Es una propuesta original, desde el momento en que cuenta con un chef francés y ofrece platos de clara inspiración en ese país, al igual que la carta de vinos; el problema es que la originalidad se queda ahí. Para el que conozca algún bistrot francés, este local sabrá a poco. Se mantiene la decoración del anterior local y aporta más bien poquito en ese aspecto; la carta aparenta ser la misma que el año pasado y los vinos probados se ven bastante mediocres. La decoración es pobre y la presentación y comodidad de las mesas también: más cerca de una cafetería que de un restaurante.
Como a algunas de mis amigas les gusta el “Ratatouille” (y no son las únicas), volvimos el viernes pasado; el local estaba a medio gas, a pesar de la fantástica localización que tiene, pero esto empieza a ser una costumbre en muchos restaurantes -se salvan algunos como “O Bebedeiro”, lleno el viernes y durante todo el sábado (hice incluso la prueba de llamar a ver qué me decían), que se mantienen contra viento y marea-. Sin embargo, “Ratatouille” parece que está sufriendo una crisis de clientes.

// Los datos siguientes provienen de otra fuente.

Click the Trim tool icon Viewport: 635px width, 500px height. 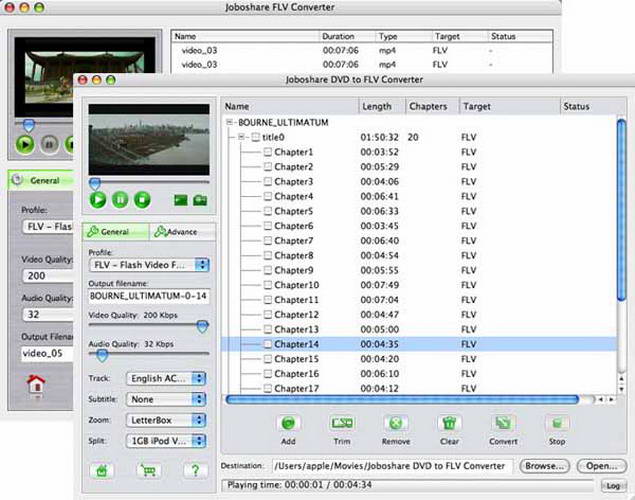(342, 423)
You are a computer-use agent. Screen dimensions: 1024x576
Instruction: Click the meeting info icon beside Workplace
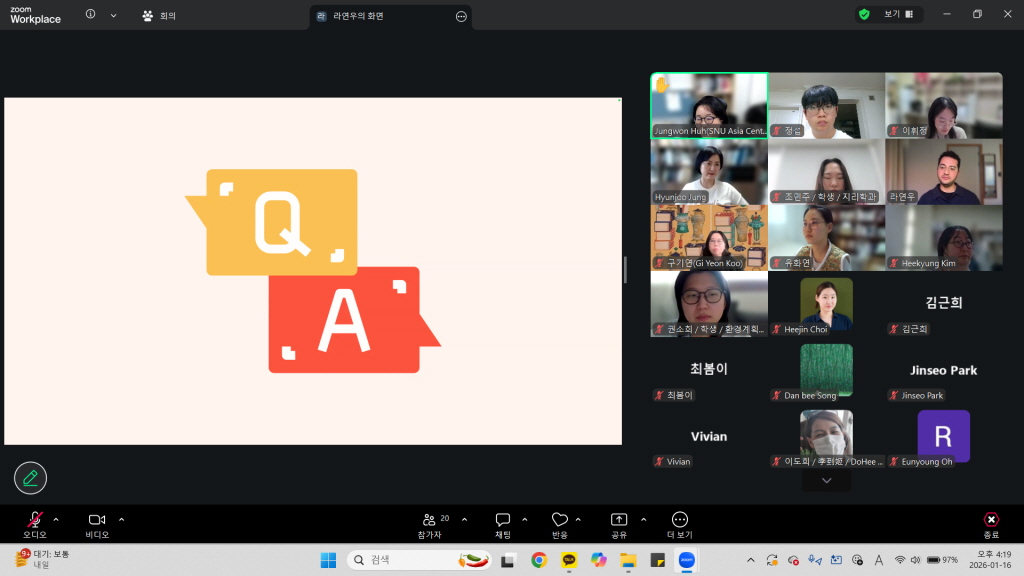(90, 14)
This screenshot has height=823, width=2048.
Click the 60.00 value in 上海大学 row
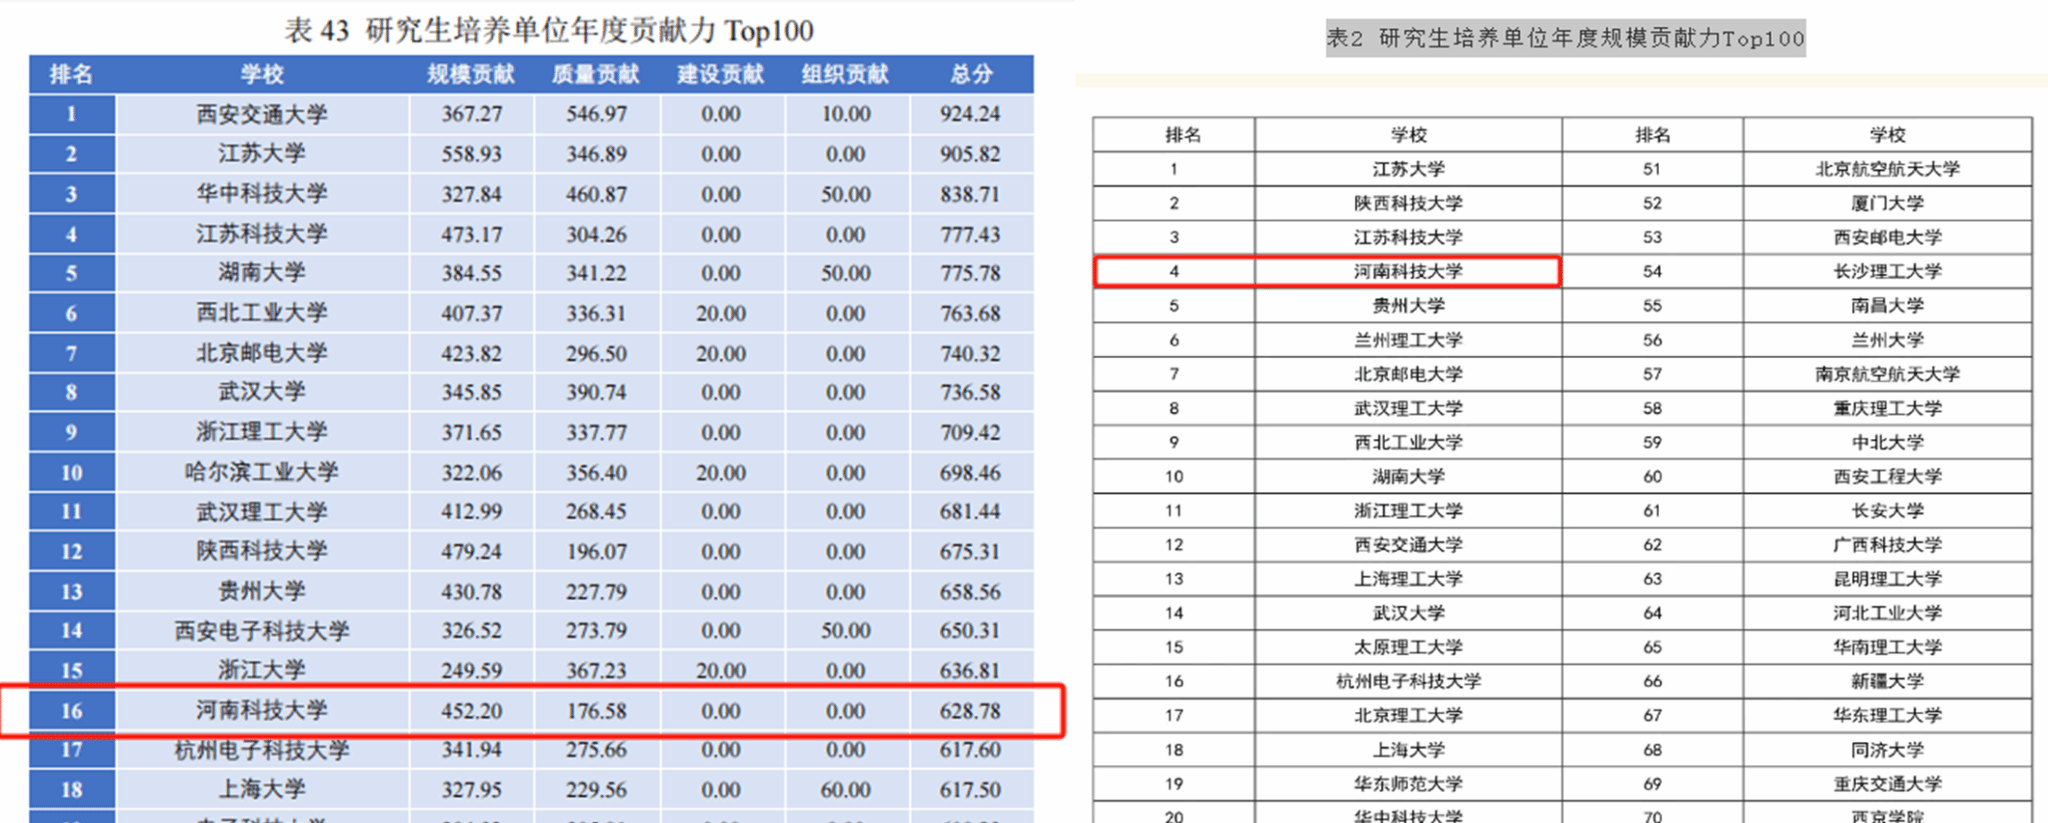[x=845, y=789]
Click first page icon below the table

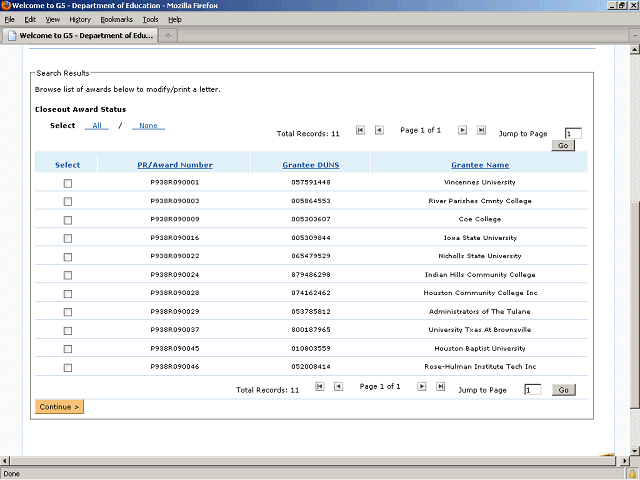(x=319, y=386)
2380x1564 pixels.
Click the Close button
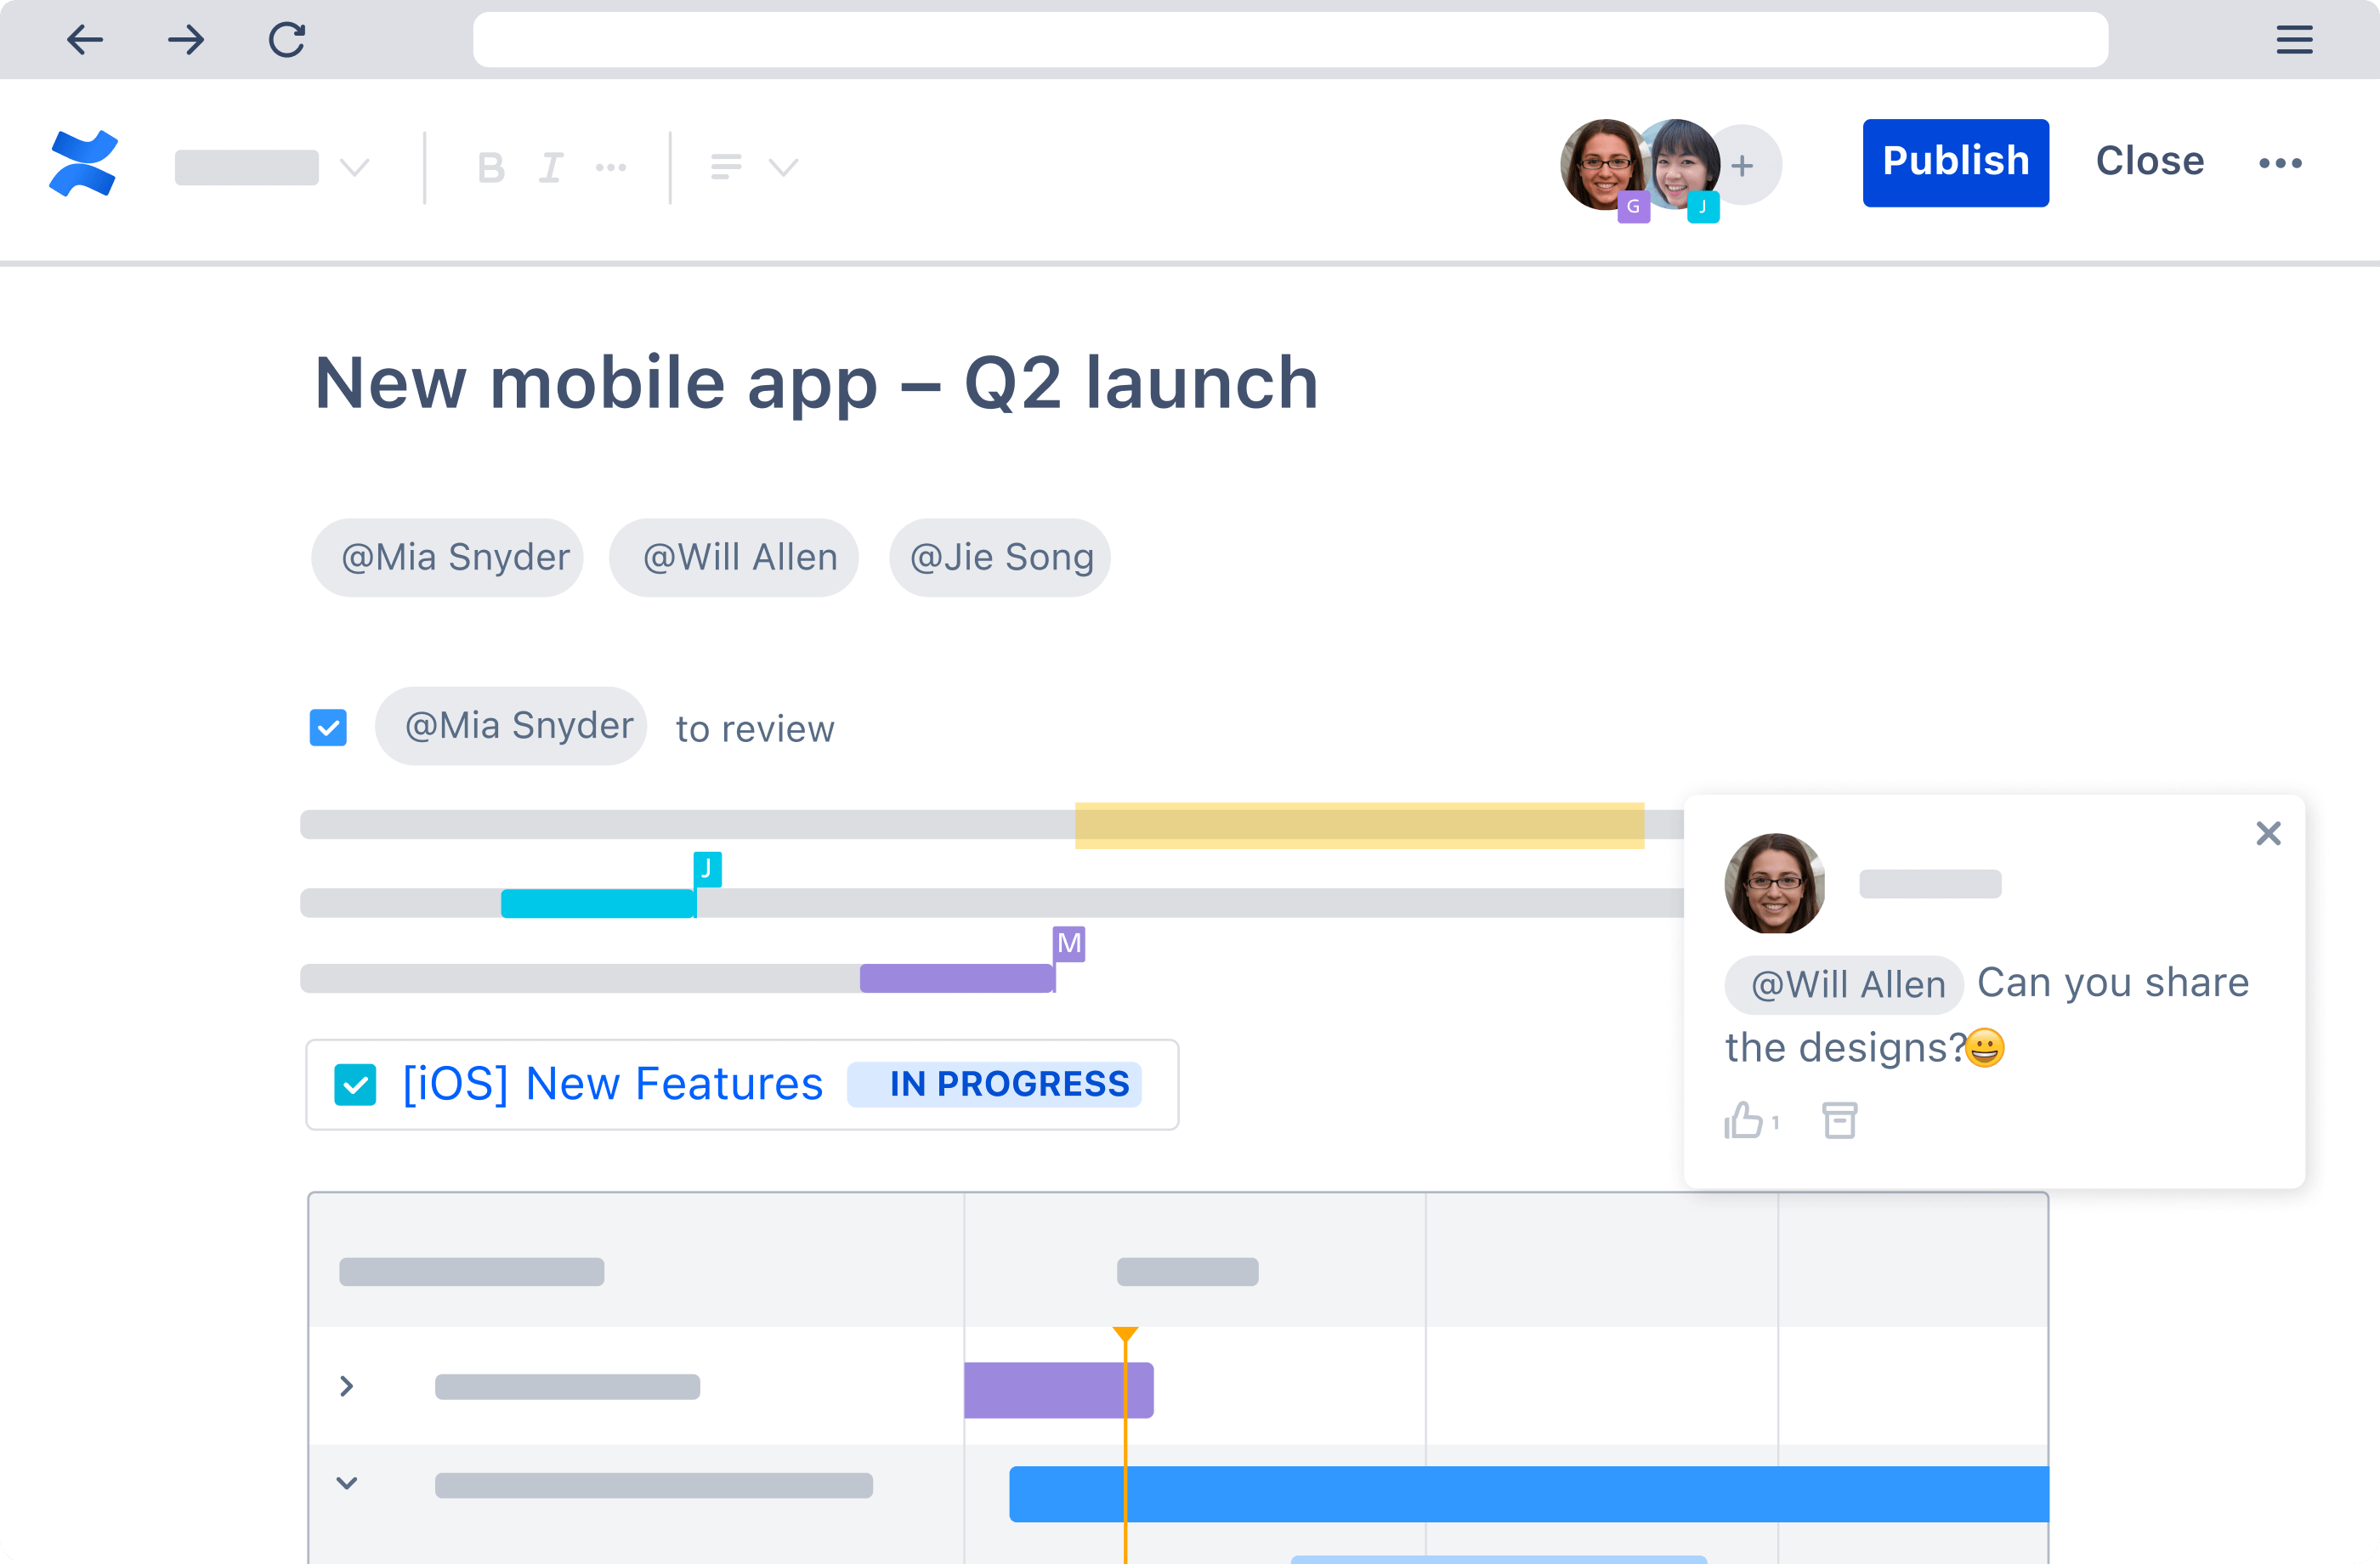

Pedimos unos entrantes para compartir: un camembert al horno, nada novedoso y un foie a la naranja bastante atinado: en cualquier caso ninguno de estos platos tienen más secreto que una buena materia prima. Nos saltamos esta vez los raviolis de pera, que son de lo más original de la carta y casi el plato estrella de la misma.
Los principales fueron unos secretos de cerdo bastante conseguida, una pieza grande y bien cocinada, con una buena salsa, un pelín fría y un poquito cocida. Si no fuera porque el secreto y la presa están en todas partes últimamente la valoraría más. Entiendo que el plato utilizaba cerdo ordinario (no ibérico). Adicionalmente un pato con una salsa de vino, creo, muy conseguido; en general los platos son bastante correctos.
Con los vinos nos lanzamos con dos botellas diferentes de la D.O. Vallée Du Rhone, de precio aceptable pero de calidad discutible; vinos poco hechos, que no me transmitieron nada. El precio del vino francés suele ser tan elevado que, para tener en carta alguno a precio razonable es complicado si no se quiere menoscabar la calidad, que está lejos de la de vinos de otras zonas con una mejor relación. La idea de tener vino francés es más que interesante, ya que la oferta en la ciudad es más bien escasa, pero la selección (y me he echado al colete unos cuantos).
Es una opción para cenar diferente y en una zona muy demandada, pero le falta mucho para ser un restaurante importante en la escena gastronómica de la ciudad, y es una pena, porque los platos no están mal, pero ni el vino ni el servicio ni el local llegan al nivel. En cualquier caso, y a pesar de la crítica, bien vale una visita y esperar que sigan mejorando.